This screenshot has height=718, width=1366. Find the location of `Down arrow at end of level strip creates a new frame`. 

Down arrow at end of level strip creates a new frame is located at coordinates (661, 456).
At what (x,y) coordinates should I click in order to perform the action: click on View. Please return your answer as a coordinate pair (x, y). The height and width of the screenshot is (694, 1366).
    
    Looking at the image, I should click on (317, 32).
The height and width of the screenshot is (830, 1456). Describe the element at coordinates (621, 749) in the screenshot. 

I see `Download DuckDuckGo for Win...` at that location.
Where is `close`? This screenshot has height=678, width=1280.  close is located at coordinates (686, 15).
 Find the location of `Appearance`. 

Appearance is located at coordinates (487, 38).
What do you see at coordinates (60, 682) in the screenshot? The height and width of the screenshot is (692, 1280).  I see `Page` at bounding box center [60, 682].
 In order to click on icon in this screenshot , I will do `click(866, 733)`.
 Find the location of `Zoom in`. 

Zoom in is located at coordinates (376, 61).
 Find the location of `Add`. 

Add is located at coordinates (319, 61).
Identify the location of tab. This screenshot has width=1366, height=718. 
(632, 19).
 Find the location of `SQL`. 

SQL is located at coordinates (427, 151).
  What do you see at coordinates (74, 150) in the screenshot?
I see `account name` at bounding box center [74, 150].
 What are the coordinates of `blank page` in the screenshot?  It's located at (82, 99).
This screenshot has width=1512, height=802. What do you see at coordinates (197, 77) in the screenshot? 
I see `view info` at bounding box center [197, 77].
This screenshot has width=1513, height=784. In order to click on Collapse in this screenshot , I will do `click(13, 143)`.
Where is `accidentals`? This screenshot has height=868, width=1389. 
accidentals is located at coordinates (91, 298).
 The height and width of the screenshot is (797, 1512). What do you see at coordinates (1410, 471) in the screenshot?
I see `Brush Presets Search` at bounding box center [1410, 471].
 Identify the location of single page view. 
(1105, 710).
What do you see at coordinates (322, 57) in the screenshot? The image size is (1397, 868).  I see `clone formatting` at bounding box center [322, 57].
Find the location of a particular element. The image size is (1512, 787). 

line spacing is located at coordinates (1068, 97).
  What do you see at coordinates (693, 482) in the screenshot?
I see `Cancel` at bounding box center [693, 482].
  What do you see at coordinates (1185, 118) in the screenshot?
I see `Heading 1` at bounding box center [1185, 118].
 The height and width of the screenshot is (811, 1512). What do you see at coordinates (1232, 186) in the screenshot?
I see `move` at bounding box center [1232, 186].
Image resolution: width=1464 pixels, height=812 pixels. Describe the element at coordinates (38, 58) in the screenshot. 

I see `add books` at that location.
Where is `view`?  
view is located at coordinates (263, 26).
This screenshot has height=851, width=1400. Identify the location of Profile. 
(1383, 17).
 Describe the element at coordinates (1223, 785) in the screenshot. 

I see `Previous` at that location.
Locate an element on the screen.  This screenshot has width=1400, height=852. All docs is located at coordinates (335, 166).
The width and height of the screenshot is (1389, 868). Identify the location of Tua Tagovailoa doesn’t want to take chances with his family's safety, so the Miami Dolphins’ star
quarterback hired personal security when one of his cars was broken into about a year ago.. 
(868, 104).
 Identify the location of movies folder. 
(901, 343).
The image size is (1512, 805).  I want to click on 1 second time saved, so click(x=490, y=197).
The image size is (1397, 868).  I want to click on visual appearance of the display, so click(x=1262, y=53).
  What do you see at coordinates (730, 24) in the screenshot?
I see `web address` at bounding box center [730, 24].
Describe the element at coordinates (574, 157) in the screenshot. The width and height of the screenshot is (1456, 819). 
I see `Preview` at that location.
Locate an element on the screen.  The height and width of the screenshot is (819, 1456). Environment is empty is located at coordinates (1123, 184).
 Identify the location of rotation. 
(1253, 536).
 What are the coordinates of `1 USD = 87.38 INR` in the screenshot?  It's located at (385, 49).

==============================

Report every line of the data above that contains the word "element", copying each such line in full.

The height and width of the screenshot is (830, 1456). Describe the element at coordinates (621, 749) in the screenshot. 
Find the location of a particular element. The image size is (1512, 787). 
Image resolution: width=1464 pixels, height=812 pixels. Describe the element at coordinates (38, 58) in the screenshot. 
 Describe the element at coordinates (1223, 785) in the screenshot. 
Locate an element on the screen.  This screenshot has width=1400, height=852. All docs is located at coordinates (335, 166).
Describe the element at coordinates (574, 157) in the screenshot. The width and height of the screenshot is (1456, 819). 
Locate an element on the screen.  The height and width of the screenshot is (819, 1456). Environment is empty is located at coordinates (1123, 184).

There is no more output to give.